INSTRUCTIONS TO FOLLOW
State, as a number alone, how many lines of the data contain the string "element".

Dataset entries
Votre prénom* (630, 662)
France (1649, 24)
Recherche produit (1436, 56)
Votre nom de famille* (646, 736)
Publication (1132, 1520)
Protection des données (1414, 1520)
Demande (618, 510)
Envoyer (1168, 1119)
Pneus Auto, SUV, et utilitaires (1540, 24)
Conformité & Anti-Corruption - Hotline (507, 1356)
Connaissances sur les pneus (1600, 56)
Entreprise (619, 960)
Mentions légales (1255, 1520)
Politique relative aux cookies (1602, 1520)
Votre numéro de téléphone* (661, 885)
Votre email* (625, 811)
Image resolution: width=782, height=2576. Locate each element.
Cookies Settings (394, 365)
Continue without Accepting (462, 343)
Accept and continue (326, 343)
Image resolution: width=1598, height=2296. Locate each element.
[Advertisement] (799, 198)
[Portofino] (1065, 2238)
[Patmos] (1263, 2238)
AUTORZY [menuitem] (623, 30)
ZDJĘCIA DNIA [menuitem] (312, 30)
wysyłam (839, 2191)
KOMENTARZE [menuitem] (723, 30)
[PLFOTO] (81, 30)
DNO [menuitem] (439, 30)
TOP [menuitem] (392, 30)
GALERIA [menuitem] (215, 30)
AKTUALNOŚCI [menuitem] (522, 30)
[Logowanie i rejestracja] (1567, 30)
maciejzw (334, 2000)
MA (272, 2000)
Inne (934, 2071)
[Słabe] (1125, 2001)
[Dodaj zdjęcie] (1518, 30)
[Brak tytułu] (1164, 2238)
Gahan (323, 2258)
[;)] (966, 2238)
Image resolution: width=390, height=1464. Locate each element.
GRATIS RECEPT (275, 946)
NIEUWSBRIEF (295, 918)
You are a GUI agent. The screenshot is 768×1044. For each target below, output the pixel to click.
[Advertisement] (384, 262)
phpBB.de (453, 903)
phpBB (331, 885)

FINISHED TASK
3